A obra explora o papel de Estaline na industrialização da URSS, na vitória sobre o fascismo e na construção de um modelo alternativo ao capitalismo.
Por Gabriela Rojas
Estaline , de
Domenico Losurdo , é uma obra monumental que desafia as narrativas
predominantes sobre José Estaline, oferecendo uma análise rigorosa e
exaustivamente documentada que desmascara a propaganda anticomunista que
demonizou o líder soviético durante décadas. Originalmente publicado em
italiano e traduzido para várias línguas, este livro distingue-se pela sua
abordagem crítica e pela rejeição das simplificações históricas, convidando os
leitores a reconsiderar os preconceitos impostos pela historiografia ocidental
dominante.
Losurdo, filósofo marxista de formação, não
procura idealizar Estaline nem negar os aspectos controversos da sua liderança,
mas antes contextualizá-lo nas complexas circunstâncias históricas, políticas e
sociais da União Soviética do século XX. O autor defende que a diabolização de
Estaline tem sido uma ferramenta fundamental na propaganda anticomunista,
destinada a deslegitimar não só a figura, mas o projecto socialista no seu
todo. Para tal, Losurdo desfaz os mitos construídos em torno de Estaline, como
o do "tirano sanguinário" ou o do "maníaco genocida
irracional", e contrasta-os com dados históricos e comparações que revelam
um quadro mais matizado.
Um dos aspetos mais brilhantes do livro é a
análise das fontes. Losurdo examina como muitas das acusações contra Estaline
decorrem de testemunhos exagerados, manipulados ou descaradamente fabricados
durante a Guerra Fria, especialmente por autores como Robert Conquest, cujo
trabalho foi financiado e promovido por interesses anticomunistas. Por exemplo,
o autor questiona o número inflacionado de mortes atribuído às purgas ou ao
Gulag, mostrando como estas estimativas carecem frequentemente de um suporte documental
sólido e foram revistas em baixa por pesquisas mais recentes. Ao mesmo tempo,
Losurdo não foge às críticas legítimas: reconhece os erros, mas situa-os no
contexto de uma União Soviética cercada por ameaças internas e externas, desde
a contra-revolução à agressão nazi.
Outro aspecto notável é a comparação que
Losurdo faz entre Estaline e outros líderes históricos. Sublinha que, embora a
violência do colonialismo ocidental — como as fomes induzidas pelos britânicos
na Índia ou os massacres em África — seja frequentemente justificada ou
minimizada, as acções de Estaline são apresentadas como excepcionalmente
malévolas. Este duplo critério, segundo o autor, reflete um pendor ideológico
que procura preservar a hegemonia capitalista face ao desafio do socialismo.

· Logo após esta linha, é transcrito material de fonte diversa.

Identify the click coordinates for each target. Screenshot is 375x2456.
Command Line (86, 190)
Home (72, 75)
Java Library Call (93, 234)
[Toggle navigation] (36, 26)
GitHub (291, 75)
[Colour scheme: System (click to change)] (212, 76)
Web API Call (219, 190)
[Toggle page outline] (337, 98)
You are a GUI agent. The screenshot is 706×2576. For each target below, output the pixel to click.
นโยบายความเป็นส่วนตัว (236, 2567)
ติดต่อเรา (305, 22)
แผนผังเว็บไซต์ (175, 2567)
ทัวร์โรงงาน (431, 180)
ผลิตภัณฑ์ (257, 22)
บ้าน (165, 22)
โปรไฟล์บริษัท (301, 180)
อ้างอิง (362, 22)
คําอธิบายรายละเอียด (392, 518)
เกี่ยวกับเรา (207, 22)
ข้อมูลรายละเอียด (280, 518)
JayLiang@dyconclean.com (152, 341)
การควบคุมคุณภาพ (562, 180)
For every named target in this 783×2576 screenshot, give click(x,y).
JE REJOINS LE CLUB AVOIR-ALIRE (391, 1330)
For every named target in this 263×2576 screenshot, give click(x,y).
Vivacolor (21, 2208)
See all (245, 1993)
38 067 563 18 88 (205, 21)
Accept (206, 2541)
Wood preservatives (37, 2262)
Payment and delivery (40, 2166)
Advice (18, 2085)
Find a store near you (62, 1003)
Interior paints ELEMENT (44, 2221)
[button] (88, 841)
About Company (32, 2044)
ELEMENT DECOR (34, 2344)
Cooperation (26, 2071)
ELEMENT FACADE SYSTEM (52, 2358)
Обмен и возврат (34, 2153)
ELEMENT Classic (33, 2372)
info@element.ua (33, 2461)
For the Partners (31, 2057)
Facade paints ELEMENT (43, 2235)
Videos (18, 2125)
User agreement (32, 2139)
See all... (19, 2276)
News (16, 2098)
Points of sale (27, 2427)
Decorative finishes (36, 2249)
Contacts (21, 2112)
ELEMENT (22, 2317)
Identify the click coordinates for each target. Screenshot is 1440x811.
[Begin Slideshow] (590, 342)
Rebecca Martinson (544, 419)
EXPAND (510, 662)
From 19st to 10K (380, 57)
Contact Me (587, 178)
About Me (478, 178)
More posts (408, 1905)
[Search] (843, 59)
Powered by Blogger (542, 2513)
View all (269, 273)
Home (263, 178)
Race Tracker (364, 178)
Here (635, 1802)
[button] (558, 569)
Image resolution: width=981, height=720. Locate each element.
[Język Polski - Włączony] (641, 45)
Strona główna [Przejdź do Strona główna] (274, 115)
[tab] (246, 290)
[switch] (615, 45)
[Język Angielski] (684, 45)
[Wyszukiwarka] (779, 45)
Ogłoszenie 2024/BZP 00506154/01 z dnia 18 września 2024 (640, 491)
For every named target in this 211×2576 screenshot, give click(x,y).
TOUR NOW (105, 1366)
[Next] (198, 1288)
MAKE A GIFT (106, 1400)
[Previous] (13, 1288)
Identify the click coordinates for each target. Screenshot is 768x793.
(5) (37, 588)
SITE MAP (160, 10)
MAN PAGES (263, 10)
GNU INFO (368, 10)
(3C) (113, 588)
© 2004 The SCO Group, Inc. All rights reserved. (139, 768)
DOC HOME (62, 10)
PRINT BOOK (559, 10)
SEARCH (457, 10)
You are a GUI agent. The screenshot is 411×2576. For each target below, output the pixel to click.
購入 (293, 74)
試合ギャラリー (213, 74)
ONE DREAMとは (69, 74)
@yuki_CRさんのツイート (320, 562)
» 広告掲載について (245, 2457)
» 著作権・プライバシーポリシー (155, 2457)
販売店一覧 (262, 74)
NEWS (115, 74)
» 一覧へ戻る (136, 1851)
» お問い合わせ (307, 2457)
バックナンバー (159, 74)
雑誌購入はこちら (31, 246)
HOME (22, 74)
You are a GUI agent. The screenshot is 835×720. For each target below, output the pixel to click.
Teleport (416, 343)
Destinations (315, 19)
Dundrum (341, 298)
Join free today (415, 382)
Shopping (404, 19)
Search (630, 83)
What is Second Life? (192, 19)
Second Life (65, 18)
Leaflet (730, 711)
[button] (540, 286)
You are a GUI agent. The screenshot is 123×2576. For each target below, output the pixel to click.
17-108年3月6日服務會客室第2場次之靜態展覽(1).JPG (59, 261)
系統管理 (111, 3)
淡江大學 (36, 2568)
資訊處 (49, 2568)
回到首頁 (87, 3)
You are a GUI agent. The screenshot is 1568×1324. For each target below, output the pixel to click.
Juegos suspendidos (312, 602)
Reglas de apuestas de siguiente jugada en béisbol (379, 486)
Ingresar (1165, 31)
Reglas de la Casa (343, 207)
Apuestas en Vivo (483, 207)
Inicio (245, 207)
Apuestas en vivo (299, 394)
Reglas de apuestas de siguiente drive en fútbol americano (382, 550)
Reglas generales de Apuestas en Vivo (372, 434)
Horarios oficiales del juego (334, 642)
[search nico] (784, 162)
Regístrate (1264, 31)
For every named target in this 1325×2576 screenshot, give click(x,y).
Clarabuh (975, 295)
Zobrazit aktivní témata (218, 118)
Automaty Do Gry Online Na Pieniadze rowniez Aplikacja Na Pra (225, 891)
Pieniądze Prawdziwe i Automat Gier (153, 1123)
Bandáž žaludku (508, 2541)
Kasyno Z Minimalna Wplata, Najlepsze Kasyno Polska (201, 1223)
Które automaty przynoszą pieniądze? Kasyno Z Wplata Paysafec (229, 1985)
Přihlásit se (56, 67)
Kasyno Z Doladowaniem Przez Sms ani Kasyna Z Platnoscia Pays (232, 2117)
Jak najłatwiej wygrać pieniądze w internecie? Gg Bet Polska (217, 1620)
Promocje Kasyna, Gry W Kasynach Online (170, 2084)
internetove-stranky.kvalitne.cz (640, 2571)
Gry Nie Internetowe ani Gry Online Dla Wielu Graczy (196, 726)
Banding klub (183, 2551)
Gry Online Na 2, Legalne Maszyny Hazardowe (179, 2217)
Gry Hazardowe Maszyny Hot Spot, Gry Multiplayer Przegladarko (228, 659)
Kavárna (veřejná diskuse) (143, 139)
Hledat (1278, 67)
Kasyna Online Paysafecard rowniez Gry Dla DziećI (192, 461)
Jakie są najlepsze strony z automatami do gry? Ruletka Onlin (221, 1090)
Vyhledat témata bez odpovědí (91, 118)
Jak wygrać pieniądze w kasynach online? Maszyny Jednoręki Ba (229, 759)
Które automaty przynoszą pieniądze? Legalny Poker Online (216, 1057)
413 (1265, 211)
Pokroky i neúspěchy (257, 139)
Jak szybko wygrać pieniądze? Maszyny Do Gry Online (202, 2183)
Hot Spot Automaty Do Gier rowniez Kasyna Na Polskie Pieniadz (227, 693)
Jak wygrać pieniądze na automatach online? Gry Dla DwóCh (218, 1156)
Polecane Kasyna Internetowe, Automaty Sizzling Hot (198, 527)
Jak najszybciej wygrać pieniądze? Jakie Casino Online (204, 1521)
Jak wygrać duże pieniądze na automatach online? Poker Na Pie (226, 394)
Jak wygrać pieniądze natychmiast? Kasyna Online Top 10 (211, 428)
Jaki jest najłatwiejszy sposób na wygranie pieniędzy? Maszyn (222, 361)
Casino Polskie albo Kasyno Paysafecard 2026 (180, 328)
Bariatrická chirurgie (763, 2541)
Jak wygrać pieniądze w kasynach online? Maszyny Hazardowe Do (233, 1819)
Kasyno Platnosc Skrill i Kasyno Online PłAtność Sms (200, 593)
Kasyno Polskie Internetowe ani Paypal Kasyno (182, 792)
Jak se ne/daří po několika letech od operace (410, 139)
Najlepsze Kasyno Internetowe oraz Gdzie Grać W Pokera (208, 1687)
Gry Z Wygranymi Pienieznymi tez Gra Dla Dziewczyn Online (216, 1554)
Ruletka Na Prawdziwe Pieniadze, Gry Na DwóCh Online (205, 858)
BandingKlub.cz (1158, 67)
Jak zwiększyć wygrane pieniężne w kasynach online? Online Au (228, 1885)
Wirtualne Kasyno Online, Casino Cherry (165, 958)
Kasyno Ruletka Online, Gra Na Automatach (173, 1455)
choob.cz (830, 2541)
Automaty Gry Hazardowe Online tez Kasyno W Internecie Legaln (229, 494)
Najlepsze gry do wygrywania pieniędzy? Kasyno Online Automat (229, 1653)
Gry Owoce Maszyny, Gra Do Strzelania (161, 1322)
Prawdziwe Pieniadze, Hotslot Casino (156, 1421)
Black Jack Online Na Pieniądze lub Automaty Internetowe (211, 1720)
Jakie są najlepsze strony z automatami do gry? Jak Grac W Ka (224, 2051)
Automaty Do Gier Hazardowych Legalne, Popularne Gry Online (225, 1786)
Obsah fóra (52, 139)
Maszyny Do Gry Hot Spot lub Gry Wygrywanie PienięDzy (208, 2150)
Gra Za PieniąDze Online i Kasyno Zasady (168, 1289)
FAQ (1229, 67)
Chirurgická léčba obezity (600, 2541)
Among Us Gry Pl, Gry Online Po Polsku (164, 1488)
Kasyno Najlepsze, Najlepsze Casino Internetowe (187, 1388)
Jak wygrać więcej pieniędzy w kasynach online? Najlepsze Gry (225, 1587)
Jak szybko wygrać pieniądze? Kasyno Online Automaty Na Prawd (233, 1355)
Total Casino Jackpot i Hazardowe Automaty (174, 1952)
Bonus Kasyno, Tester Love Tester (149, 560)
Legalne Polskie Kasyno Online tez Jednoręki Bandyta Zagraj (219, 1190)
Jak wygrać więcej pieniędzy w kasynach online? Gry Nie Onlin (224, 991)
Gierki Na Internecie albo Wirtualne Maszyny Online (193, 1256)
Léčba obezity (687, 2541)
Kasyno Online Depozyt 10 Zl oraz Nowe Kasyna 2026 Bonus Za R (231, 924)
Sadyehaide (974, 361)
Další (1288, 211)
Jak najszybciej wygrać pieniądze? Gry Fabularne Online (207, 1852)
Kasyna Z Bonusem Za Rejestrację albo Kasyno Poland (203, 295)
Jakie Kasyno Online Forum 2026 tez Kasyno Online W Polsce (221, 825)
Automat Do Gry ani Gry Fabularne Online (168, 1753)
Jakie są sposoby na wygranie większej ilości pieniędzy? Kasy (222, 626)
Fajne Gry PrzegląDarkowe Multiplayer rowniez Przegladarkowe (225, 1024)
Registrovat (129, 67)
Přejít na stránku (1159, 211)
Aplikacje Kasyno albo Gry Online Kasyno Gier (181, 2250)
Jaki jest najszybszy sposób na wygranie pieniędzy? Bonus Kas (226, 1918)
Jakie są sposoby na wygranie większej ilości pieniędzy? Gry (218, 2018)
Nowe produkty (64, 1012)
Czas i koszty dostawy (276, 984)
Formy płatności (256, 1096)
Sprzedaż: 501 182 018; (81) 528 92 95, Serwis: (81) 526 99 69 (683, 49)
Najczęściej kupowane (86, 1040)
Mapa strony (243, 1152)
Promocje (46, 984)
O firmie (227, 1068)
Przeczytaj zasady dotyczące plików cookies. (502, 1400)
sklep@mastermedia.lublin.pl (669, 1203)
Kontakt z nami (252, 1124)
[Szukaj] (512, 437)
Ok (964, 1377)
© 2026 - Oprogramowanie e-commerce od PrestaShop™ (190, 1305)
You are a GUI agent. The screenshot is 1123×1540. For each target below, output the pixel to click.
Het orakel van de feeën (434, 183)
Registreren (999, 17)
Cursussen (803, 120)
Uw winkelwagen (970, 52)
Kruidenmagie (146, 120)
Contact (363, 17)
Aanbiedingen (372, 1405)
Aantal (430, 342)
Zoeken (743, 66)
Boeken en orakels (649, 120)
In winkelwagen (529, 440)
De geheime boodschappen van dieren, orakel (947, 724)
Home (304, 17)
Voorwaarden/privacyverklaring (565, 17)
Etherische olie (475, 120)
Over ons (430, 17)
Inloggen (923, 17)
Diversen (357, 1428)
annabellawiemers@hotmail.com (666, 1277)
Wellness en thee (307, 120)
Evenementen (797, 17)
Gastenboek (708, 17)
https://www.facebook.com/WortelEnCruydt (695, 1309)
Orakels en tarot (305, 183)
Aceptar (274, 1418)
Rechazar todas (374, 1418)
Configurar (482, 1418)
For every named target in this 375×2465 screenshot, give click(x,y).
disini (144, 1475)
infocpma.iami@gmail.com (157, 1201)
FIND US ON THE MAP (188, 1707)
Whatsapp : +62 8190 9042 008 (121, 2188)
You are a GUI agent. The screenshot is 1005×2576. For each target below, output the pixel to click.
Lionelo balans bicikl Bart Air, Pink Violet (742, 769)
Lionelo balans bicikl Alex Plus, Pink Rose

A obra explora ainda o papel de Estaline na
industrialização acelerada da URSS, na vitória contra o fascismo na Segunda
Guerra Mundial e na construção de um modelo alternativo ao capitalismo. Losurdo
defende que estas conquistas, que transformaram um país atrasado numa
superpotência em apenas algumas décadas, são deliberadamente obscurecidas pela
narrativa anticomunista para enfatizar apenas os aspectos negativos.
Em suma, Estaline, de
Domenico Losurdo , é de leitura obrigatória para quem procura compreender a
história do século XX para além dos clichés e das caricaturas. Com um estilo
erudito, mas acessível, o livro não só desmascara a propaganda que transformou
Estaline num símbolo unidimensional do mal, como convida à reflexão crítica
sobre os mecanismos de poder, a luta de classes e a construção da memória
histórica. Sem recorrer à apologética, Losurdo consegue humanizar e
complexificar uma figura que definiu uma época.